- PROBLEM TO SOLVE
In the listing below, report how many lines include the string "button", giving only that number.

- WORKING DATA
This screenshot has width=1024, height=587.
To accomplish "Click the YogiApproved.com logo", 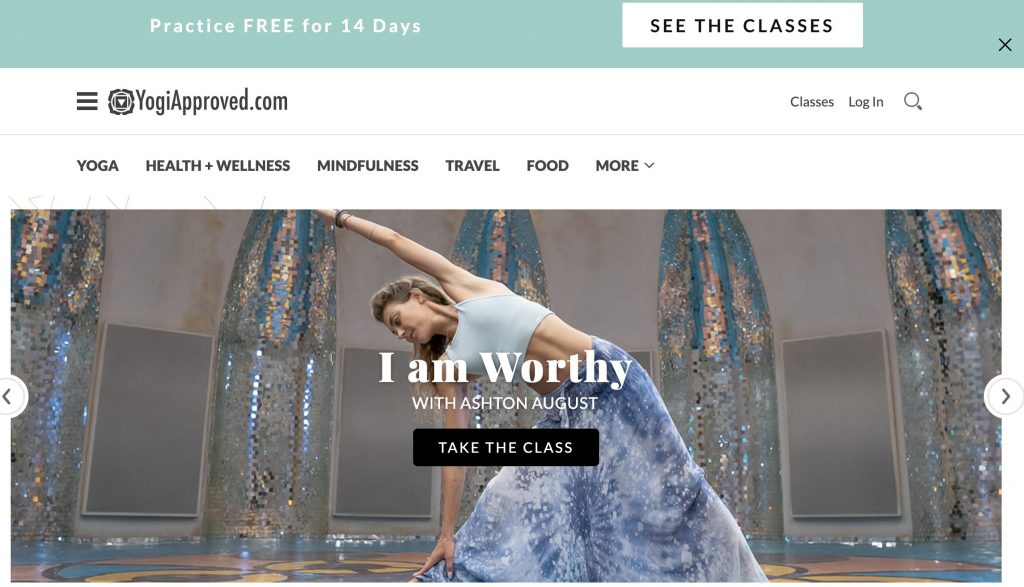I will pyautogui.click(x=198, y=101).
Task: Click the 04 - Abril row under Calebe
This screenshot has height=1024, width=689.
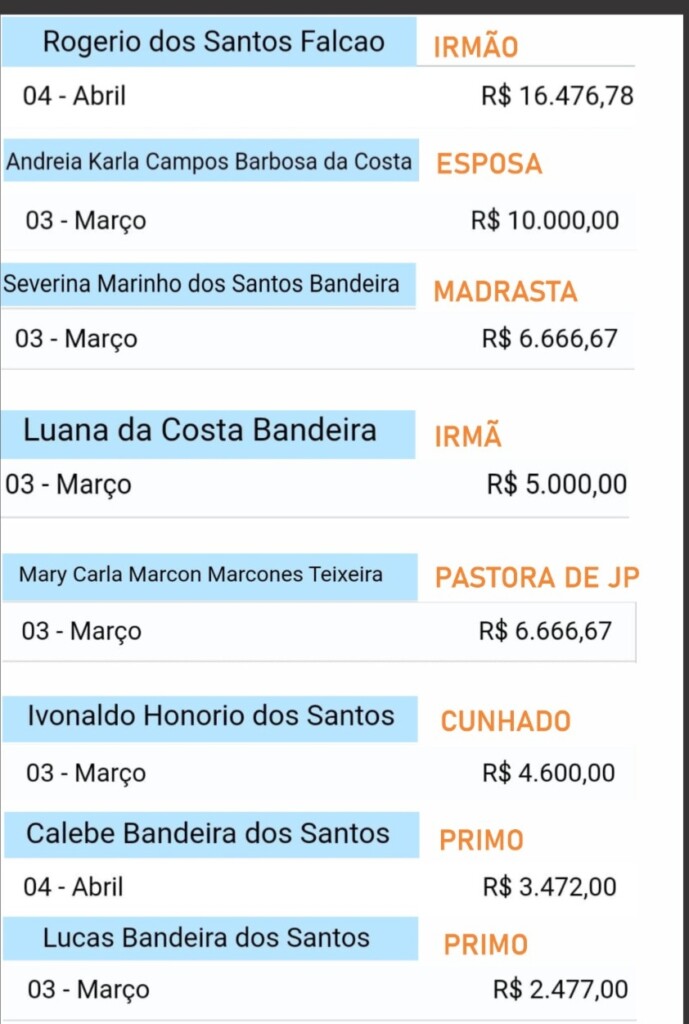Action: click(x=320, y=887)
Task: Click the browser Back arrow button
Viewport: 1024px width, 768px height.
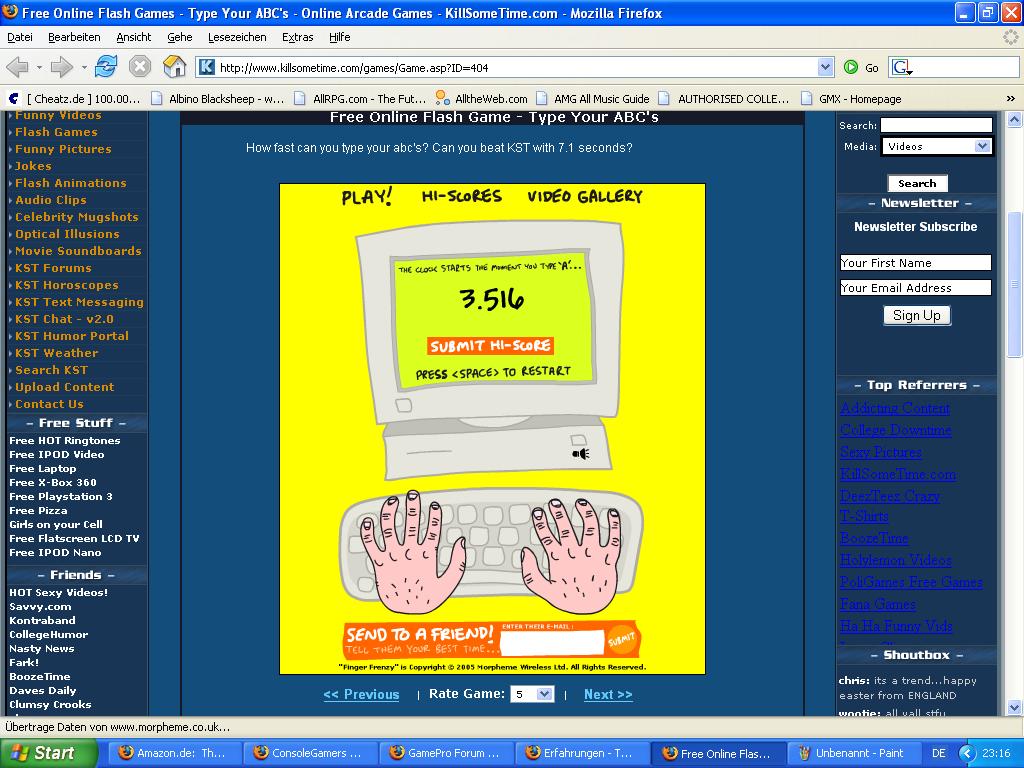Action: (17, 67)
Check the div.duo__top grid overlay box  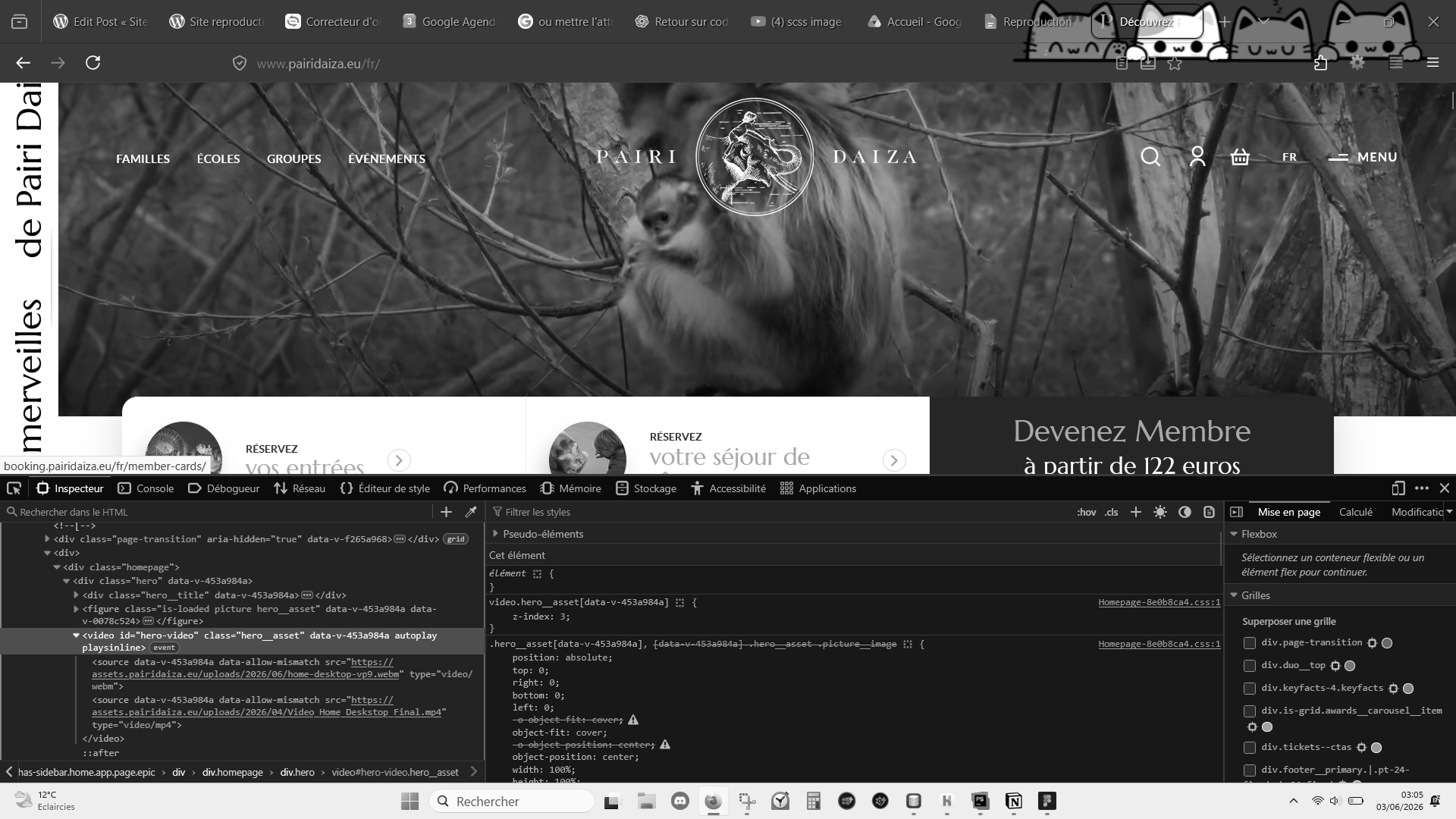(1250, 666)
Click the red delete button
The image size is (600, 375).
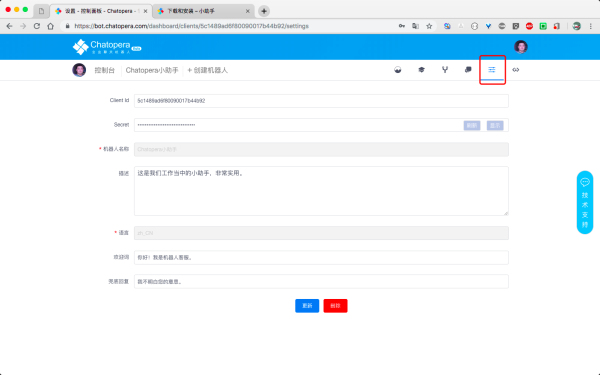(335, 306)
...
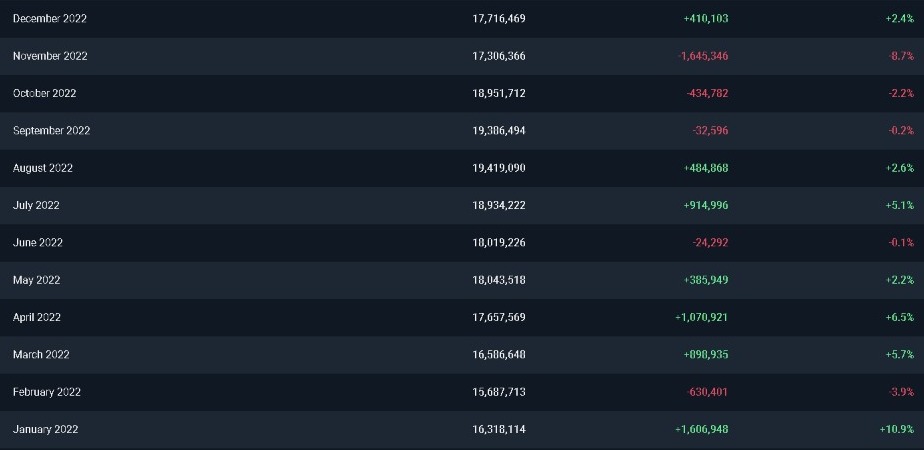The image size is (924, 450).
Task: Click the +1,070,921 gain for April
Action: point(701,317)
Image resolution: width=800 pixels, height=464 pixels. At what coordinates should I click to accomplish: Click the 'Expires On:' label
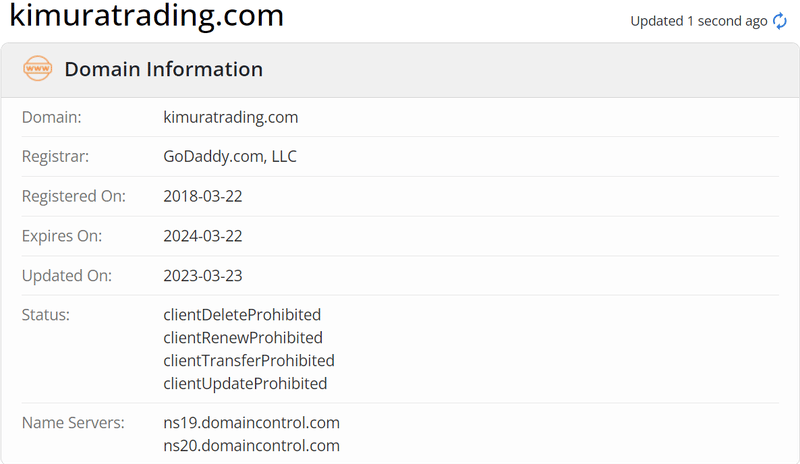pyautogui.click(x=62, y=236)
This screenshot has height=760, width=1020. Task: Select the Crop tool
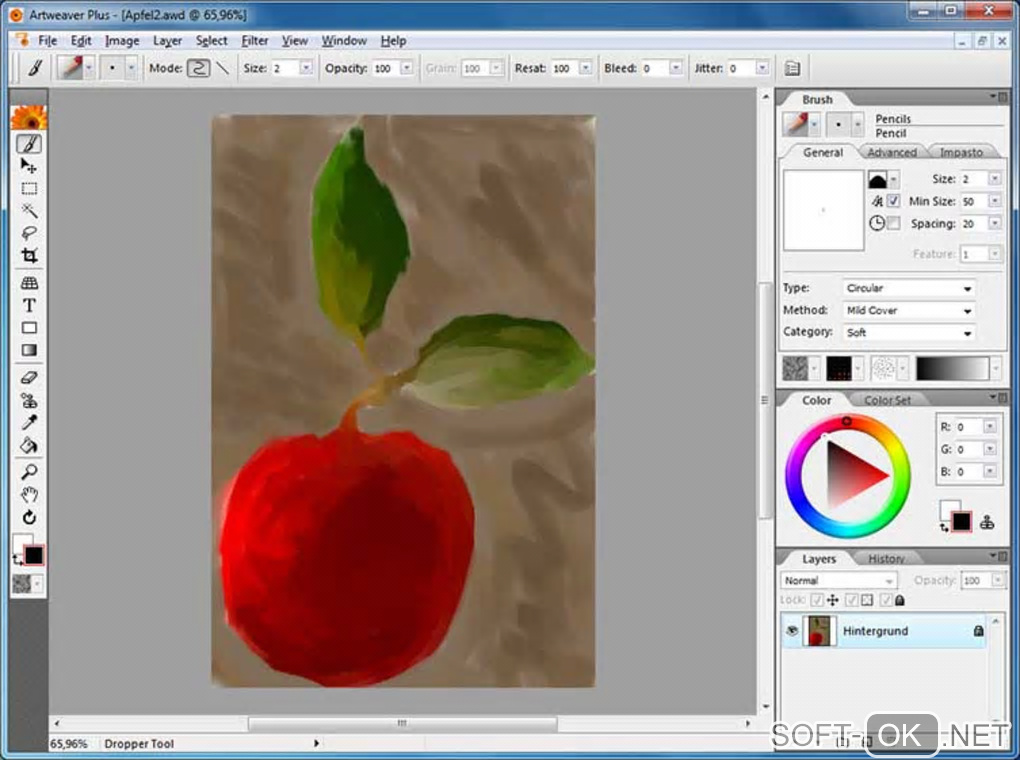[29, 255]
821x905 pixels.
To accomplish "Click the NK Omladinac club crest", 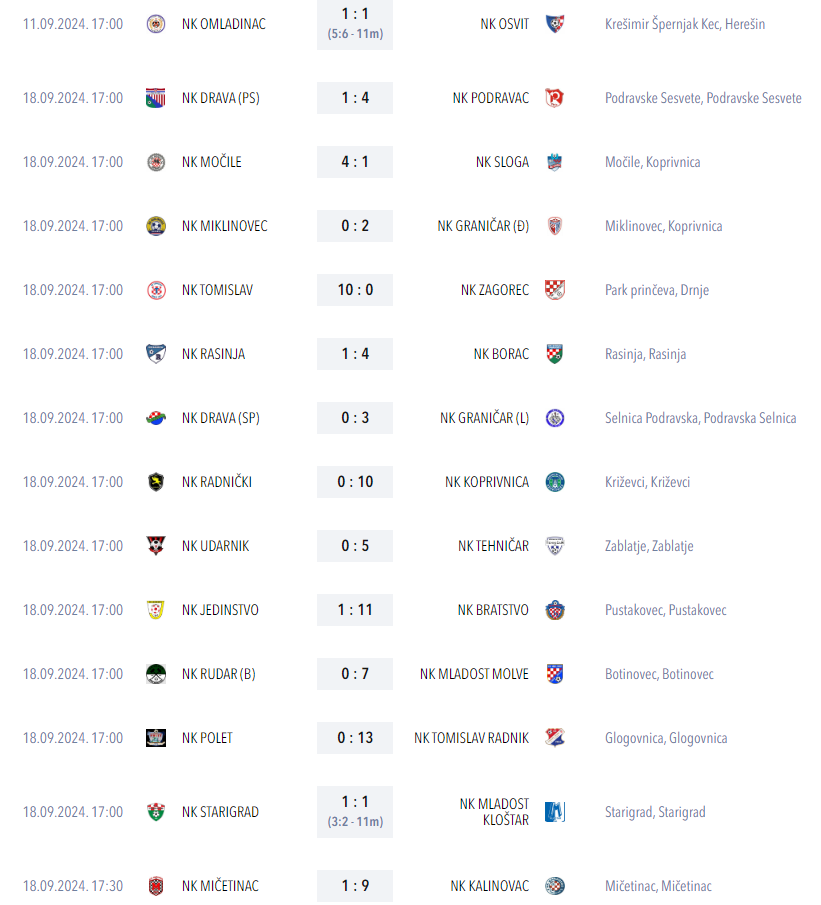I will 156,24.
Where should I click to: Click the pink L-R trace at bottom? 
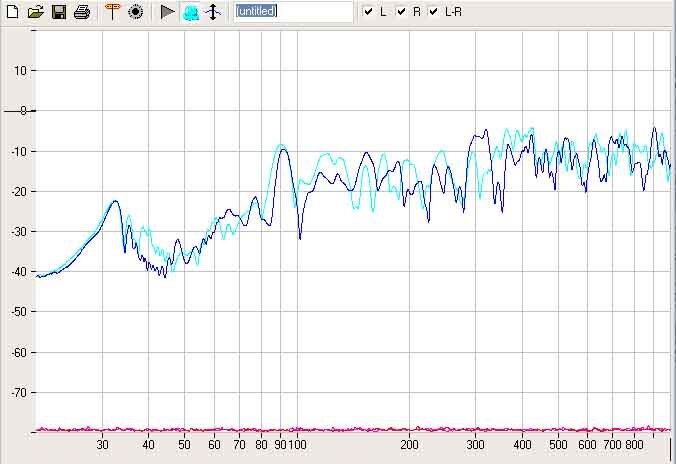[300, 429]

- ANSWER BELOW
2